_DOCUMENT EXCERPT_:
OpenVINO Model Server predictor extension for FuseML workflows

Overview

The OVMS predictor workflow step can be used to create and manage OpenVINO Model Server inference servers to serve input ML models as part of the execution of FuseML workflows. The OVMS predictor only accepts models in IR (Intermediate Representation) format as input. The OVMS converter workflow extension can be used to convert models to IR format.

The OVMS predictor step expects a model URL to be supplied as input, pointing to the location in a remote artifact store where the model is stored. The protocols supported for the remote artifact store are the same as those supported by the OVMS implementation:

AWS S3 or S3 compatible
GCS (authentication credentials not supported)
Azure Blob Storage (authentication credentials not supported)

The predictor performs the following tasks:

it creates an OVMS prediction service instance to serve the model, and an Istio virtualservice that exposes the prediction service
it registers the OVMS prediction service with FuseML as an Application object. Information about the Application, such as the type and exposed inference URL can be retrieved at any time using the FuseML API and CLI.

The OVMS predictor has a single output: the URL where the prediction service can be accessed to process inference requests.

The Dockerfile and associated scripts that implement the OVMS predictor container image are available in the FuseML extensions repository.

The OVMS predictor is featured in a number of FuseML tutorials, such as:

Using the OVMS Predictor Step

The workflow example below shows how to create a FuseML workflow that uses the OVMS predictor step to serve a model from a remote artifact store. The model is already in IR (Intermediate Representation) format. For models that are not in IR format, the OVMS converter step can be used as part of the same workflow to convert the model before it is served with OVMS.

name: ovms-workflow
description: |
  Workflow that takes in a URL containing one of more OVMS models in IR format
  then uses OVMS to deploy a prediction service that can be used to run predictions
  against the model.

_TO BE DONE_:
1. Decide whether each statement agrees with the OVMS predictor page. Answer yes or no for each, and quote the deciding words from the page. (a) The OVMS predictor accepts models in any format. (b) The predictor registers the prediction service with FuseML as an Application object. (c) The OVMS predictor has a single output.
2. Copy the passage of the OVMS predictor page that starts at "The workflow example" and ends at "served with OVMS.".

_STORED ROWS_:

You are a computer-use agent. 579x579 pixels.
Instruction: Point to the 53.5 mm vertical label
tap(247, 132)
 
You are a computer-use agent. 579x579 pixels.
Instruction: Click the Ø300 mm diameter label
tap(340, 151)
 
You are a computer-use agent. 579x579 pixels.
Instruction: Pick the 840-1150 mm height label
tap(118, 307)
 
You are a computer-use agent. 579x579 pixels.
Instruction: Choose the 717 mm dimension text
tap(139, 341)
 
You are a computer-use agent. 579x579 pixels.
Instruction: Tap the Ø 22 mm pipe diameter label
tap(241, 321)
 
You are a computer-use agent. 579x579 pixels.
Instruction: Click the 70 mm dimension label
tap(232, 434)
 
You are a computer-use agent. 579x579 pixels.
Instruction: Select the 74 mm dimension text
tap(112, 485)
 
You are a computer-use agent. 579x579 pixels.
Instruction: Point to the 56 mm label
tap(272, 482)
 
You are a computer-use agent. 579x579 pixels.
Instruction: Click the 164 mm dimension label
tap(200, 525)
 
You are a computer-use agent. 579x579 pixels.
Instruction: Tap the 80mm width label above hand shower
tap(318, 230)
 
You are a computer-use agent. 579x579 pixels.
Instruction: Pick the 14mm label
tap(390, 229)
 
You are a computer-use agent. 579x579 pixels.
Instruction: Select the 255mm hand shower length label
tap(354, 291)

_CORRECT ANSWERS_:
1.
(a) No: "The OVMS predictor only accepts models in IR (Intermediate Representation) format as input."
(b) Yes: "it registers the OVMS prediction service with FuseML as an Application object"
(c) Yes: "The OVMS predictor has a single output: the URL where the prediction service can be accessed to process inference requests."

2.
The workflow example below shows how to create a FuseML workflow that uses the OVMS predictor step to serve a model from a remote artifact store. The model is already in IR (Intermediate Representation) format. For models that are not in IR format, the OVMS converter step can be used as part of the same workflow to convert the model before it is served with OVMS.